VIDEO | Sneak peek of Castlefield Viaduct ‘sky park’ in Manchester

Get a taste of what to expect from the National Trust’s newest garden, which visitors can explore for themselves starting on 30 July, in the video above. The video begins with a timelapse of the construction, with the newest footage of the park starting around the 0:40 mark.

As seen in the video, more than 3,000 plants have transformed the grade two-listed Castlefield Viaduct into a lush oasis. MC Construction brought the garden to life under plans designed by Twelve Architects.

The £1.8m sky park will be open for 12 months and is 330-metres long. If it proves popular, and the estimated £25m required for funding can be secured, the park could become a permanent fixture in Manchester.

National Trust director-general Hilary McGrady voiced her excitement for the temporary park.

“What I love about this space is that it encapsulates so much of what the Trust’s work is about: opening up our shared heritage for everyone to enjoy, creating beautiful spaces and bringing people closer to nature,” she said.

“It’s about creating something new for the community, while also protecting an iconic piece of industrial history.

“We hope hundreds of people will visit and enjoy spending time in nature among the trees, shrubs and wildlife that is already starting to make this space its home,” McGrady continued.

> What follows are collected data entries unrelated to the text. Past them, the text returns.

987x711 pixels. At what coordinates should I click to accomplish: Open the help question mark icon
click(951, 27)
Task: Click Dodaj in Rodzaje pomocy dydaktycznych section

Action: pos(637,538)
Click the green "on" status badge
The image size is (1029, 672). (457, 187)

“We’ll also be able to learn from this project and really start to understand more about what and how we can bring more green spaces and wildlife to thousands more people across the country in urban spaces.”

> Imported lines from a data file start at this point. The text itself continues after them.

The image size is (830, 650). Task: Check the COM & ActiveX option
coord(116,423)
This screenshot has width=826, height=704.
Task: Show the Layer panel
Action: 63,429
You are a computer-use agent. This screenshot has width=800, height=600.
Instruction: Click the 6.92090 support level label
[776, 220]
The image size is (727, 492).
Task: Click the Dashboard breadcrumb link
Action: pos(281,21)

MC Construction group operations director Russ Forshaw said: “It has been a great pleasure partnering with National Trust and the key stakeholders involved in the project to transform the unused historic space into a green oasis, which will support the economic growth and social well-being of the local community of Castlefield and beyond.

“Regenerating the disused grade two-listed viaduct that has stood above the historic area of Castlefield for over 125 years has been no easy task. I am thrilled with the end result and I am incredibly proud of the team who have worked tirelessly over the past couple of months to bring National Trust’s vision to life.”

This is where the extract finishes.